Queste pratiche abominevoli continuarono in modo clandestino per tutto il XVI secolo, anche se gli spagnoli li avevano proibiti. Ciò che invece è incomprensibile è l'elogio che i nostri contemporanei fanno di queste civiltà. Tali pratiche sono molto simili alle leggi introdotte dalla modernità: l'aborto dei bambini innocenti, l'eutanasia dei malati incurabili (per il momento praticata illegalmente in molti Stati...).
La Conquista spagnola
Se il lettore è rimasto giustamente inorridito da questi sacrifici, immaginate quanto lo furono gli spagnoli che li scoprirono! Le popolazioni che vivevano vicino agli aztechi, che per secoli avevano subito questa crudeltà religiosa, accolsero con gioia ciò che gli spagnoli gli portarono: la civiltà e il Vangelo. Ci furono battesimi in massa. Bisognava dunque applicare i principî cristiani in questa terra rinnovata.
- Poteri e legislazioni Ferdinando e Isabella, i re Cattolici, in questo periodo della cristianità collaborarono in una certa misura con il Papa. Prima di esaminare l'azione di questi Papi e quella dei loro successori, occorre dunque indicare i documenti pontifici dell'epoca relativa alla Conquista.

_Dati estratti_
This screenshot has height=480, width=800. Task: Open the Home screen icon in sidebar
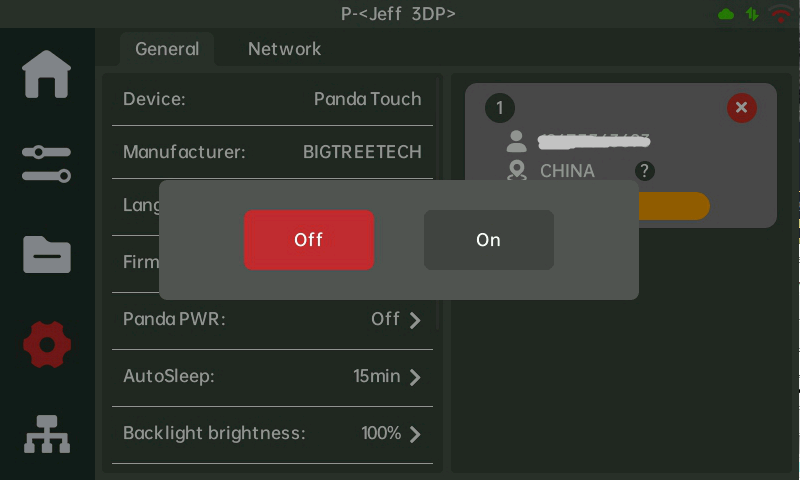[47, 74]
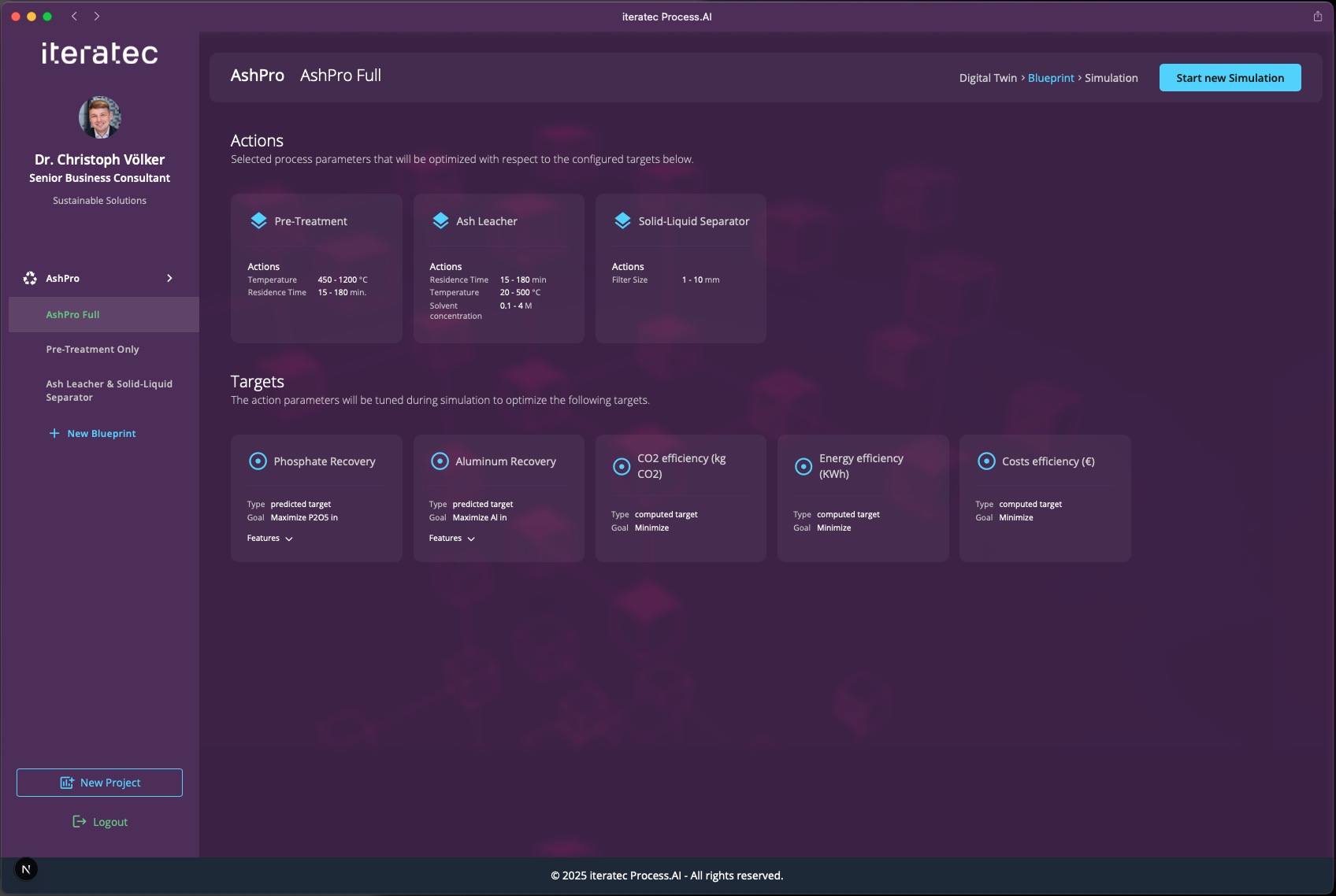Screen dimensions: 1336x896
Task: Expand Features under Aluminum Recovery
Action: (x=452, y=539)
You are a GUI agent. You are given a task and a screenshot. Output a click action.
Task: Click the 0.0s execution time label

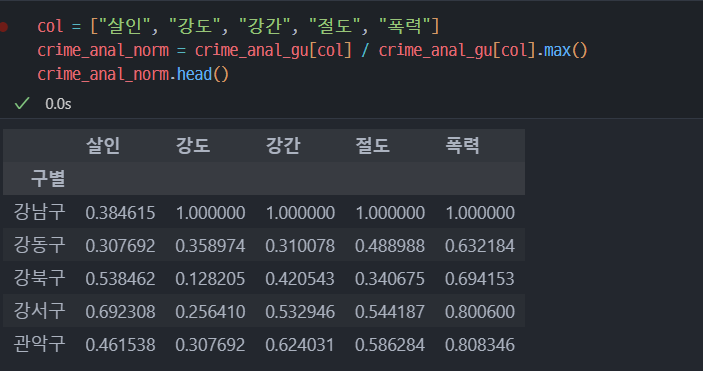(58, 104)
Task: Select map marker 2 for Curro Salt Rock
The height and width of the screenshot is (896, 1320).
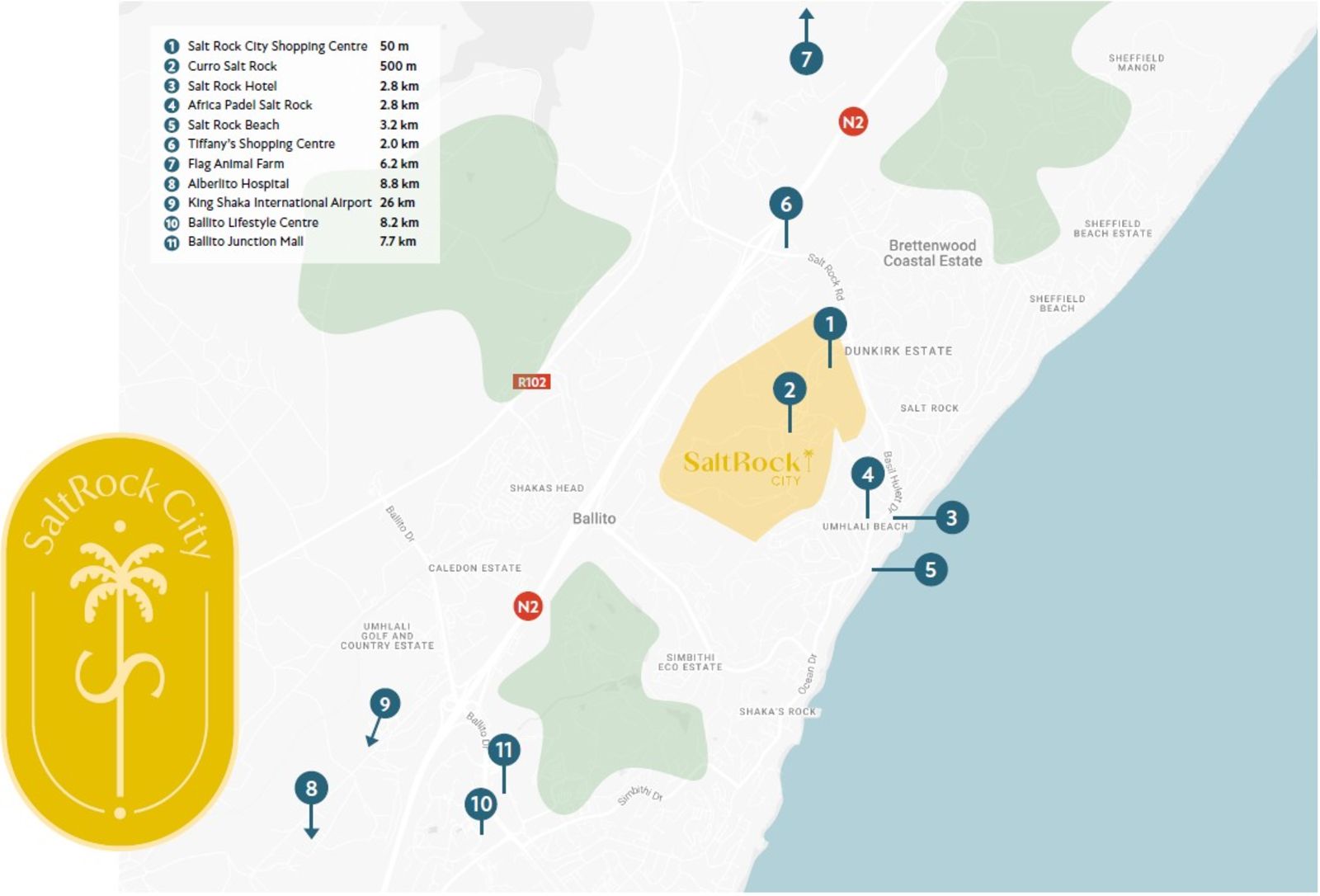Action: pyautogui.click(x=790, y=389)
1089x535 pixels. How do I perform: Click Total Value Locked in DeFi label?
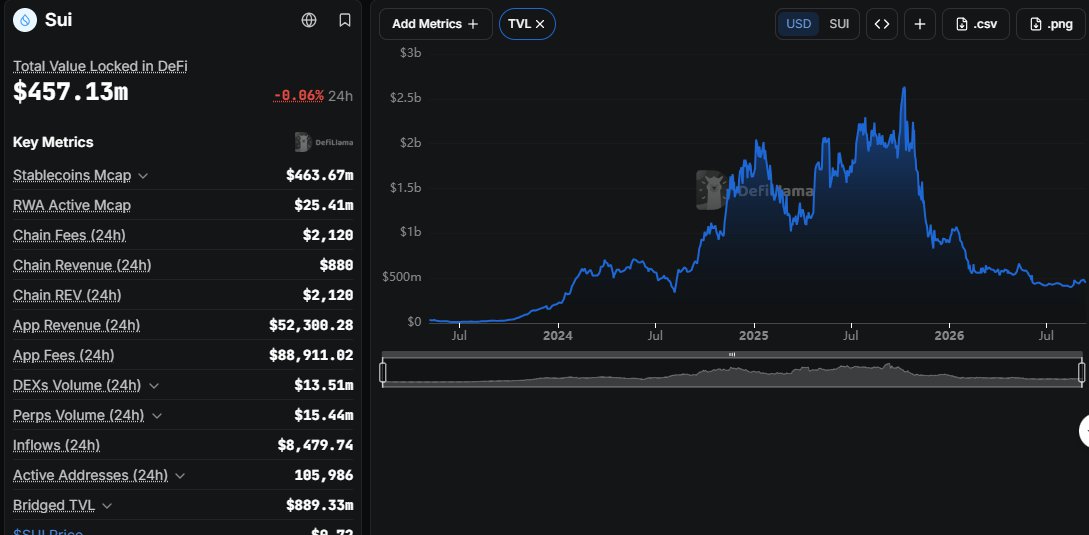(x=100, y=66)
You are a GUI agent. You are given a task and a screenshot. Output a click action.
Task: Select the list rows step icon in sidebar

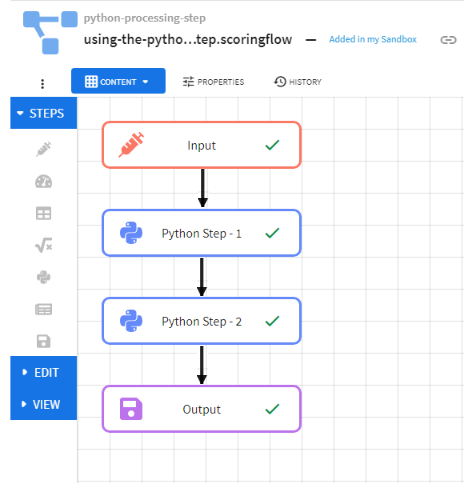point(44,309)
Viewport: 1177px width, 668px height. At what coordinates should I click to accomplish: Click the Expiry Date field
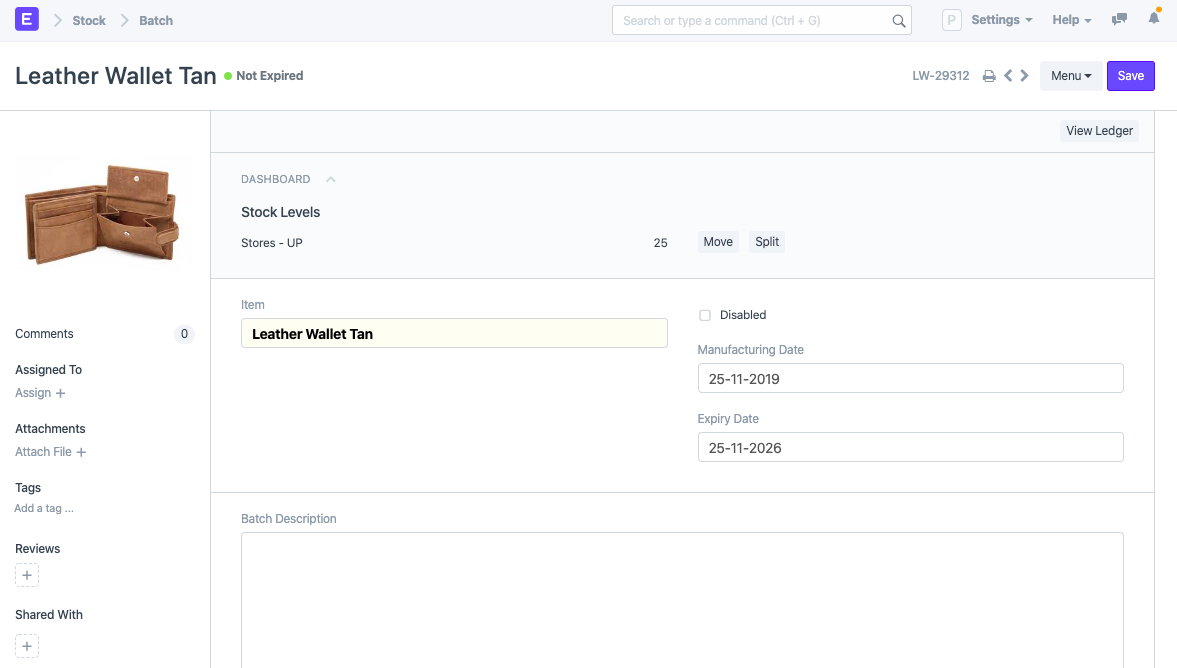[910, 447]
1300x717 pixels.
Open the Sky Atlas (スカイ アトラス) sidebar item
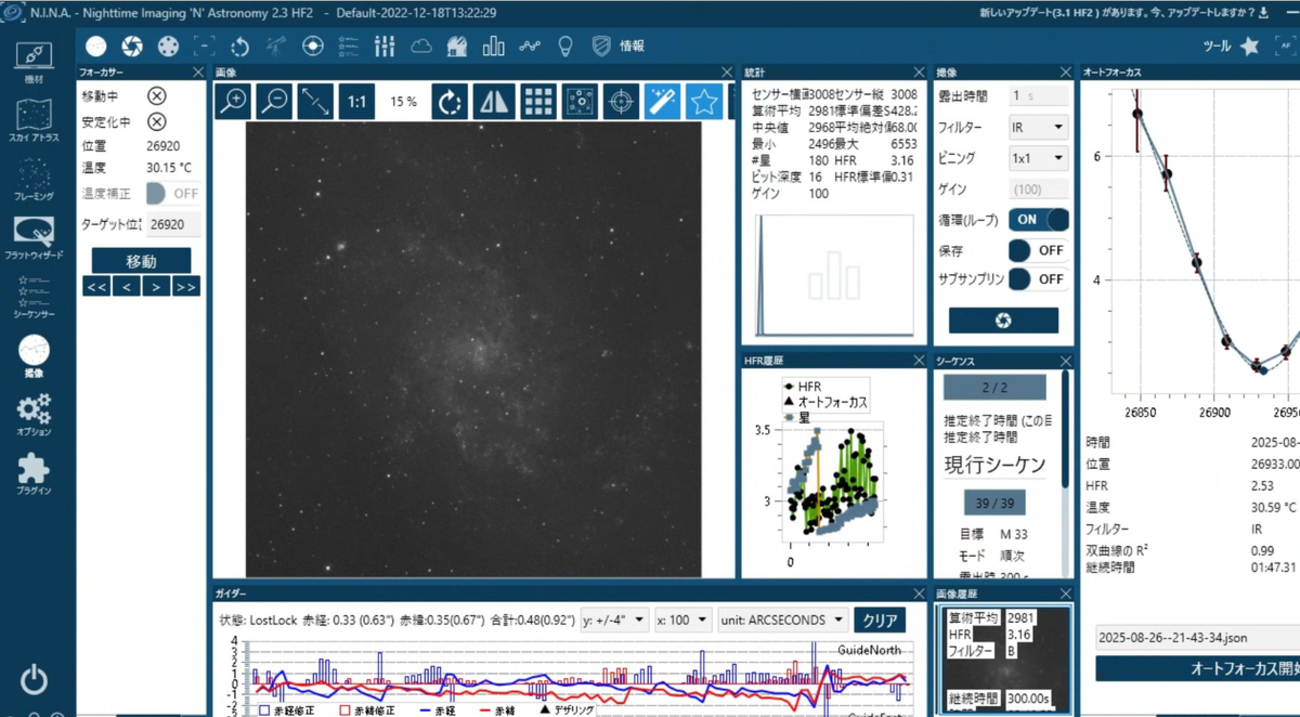(34, 121)
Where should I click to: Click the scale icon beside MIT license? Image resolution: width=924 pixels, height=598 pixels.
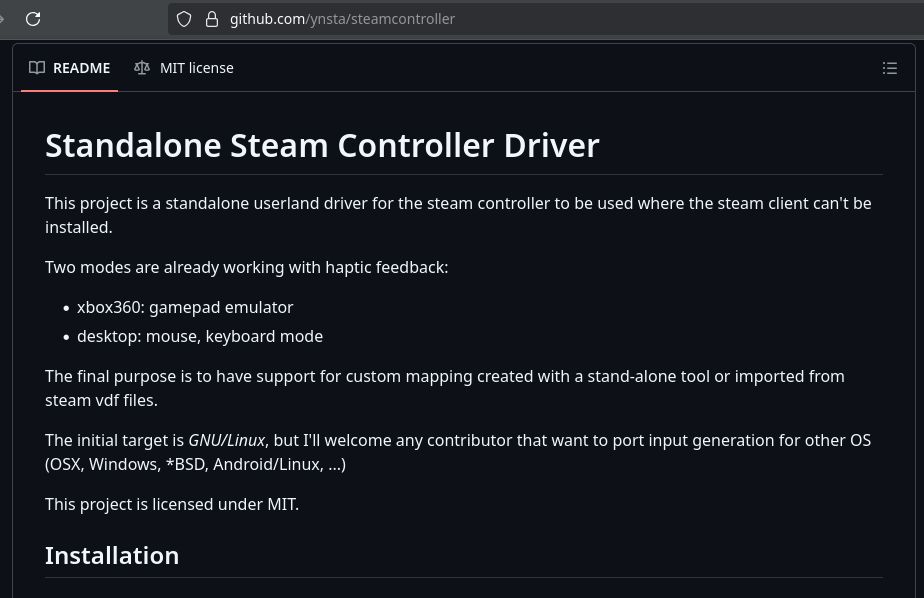pos(141,68)
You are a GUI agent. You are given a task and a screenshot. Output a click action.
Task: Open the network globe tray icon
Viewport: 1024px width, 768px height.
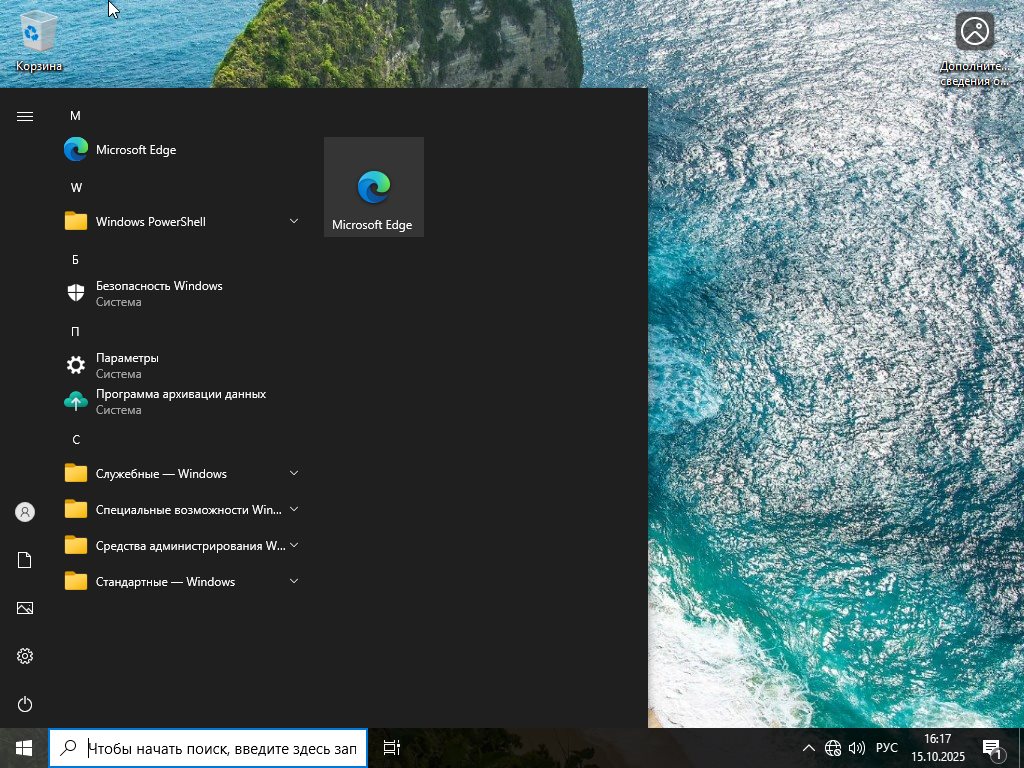[x=833, y=748]
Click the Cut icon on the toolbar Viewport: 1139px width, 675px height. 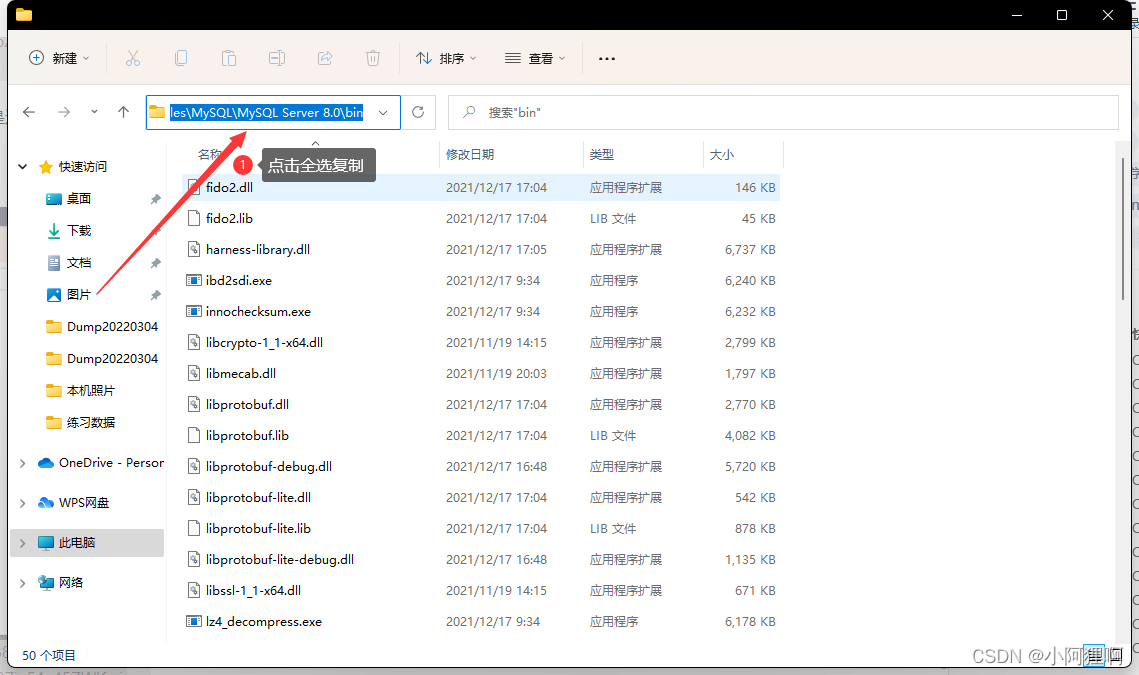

_Consegne dell'esercizio_
**1)** Trascrivi dal testo sulla Conquista spagnola il passo che comincia con "- Poteri e legislazioni" e prosegue fino a "relativa alla Conquista.".
**2)** Secondo il testo sulla Conquista spagnola, che cosa portarono gli spagnoli alle popolazioni che vivevano vicino agli aztechi?
**3)** Nell'ultimo paragrafo del testo sulla Conquista spagnola, elenca le singole persone indicate con il proprio nome o con la propria carica.
I record provengono da una fonte diversa.

_Soluzioni dell'esercizio_
**1)**
- Poteri e legislazioni Ferdinando e Isabella, i re Cattolici, in questo periodo della cristianità collaborarono in una certa misura con il Papa. Prima di esaminare l'azione di questi Papi e quella dei loro successori, occorre dunque indicare i documenti pontifici dell'epoca relativa alla Conquista.

**2)** La civiltà e il Vangelo.

**3)** Ferdinando, Isabella, il Papa